*GOAL*
Please find each line of the material below that contains the word "Task" and copy those lines.

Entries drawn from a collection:

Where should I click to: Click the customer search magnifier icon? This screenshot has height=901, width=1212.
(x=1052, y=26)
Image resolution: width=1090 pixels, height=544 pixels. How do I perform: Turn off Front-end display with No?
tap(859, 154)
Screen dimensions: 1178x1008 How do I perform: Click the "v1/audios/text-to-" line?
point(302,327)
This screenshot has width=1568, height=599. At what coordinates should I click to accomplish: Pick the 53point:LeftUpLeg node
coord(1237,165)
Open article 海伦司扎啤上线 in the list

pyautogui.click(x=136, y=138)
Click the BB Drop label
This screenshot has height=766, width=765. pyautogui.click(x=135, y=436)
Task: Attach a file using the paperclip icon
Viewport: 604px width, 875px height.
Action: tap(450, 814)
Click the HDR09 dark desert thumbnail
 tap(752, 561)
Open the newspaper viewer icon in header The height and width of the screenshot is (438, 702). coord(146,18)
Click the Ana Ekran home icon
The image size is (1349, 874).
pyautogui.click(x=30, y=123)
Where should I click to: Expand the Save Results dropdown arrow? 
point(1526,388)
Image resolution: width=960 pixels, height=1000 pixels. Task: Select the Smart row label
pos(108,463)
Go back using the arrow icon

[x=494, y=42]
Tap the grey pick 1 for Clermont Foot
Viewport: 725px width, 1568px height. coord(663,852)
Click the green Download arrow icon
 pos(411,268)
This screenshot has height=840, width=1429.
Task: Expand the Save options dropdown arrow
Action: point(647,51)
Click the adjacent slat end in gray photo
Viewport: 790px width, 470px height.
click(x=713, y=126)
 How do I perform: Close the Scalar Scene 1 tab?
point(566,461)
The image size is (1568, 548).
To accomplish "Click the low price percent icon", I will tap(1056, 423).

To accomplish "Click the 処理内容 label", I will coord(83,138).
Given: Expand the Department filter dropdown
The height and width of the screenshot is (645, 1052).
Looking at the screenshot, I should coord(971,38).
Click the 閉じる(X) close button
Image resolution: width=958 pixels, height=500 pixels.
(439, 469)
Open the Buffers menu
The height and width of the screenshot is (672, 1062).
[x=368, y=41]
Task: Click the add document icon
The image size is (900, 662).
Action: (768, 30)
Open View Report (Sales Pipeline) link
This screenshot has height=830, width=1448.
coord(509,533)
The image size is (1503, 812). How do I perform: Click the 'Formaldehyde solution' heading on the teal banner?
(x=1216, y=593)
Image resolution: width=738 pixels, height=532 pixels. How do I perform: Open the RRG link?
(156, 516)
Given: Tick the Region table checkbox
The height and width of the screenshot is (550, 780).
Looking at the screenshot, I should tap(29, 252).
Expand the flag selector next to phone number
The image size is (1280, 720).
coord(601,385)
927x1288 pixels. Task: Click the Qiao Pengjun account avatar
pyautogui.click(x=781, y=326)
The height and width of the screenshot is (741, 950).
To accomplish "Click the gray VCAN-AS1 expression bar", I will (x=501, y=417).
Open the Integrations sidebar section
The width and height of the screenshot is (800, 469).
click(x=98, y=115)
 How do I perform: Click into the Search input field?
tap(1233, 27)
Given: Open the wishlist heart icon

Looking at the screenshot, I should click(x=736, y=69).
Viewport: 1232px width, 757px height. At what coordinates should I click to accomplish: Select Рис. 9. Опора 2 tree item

*SOLVED PROBLEM*
Task: Attach a file using the paperclip icon
Image resolution: width=960 pixels, height=1000 pixels. Task: Select the Smart row label
Task: Expand the Save options dropdown arrow
Task: Click the add document icon
927x1288 pixels. Task: Click the Qiao Pengjun account avatar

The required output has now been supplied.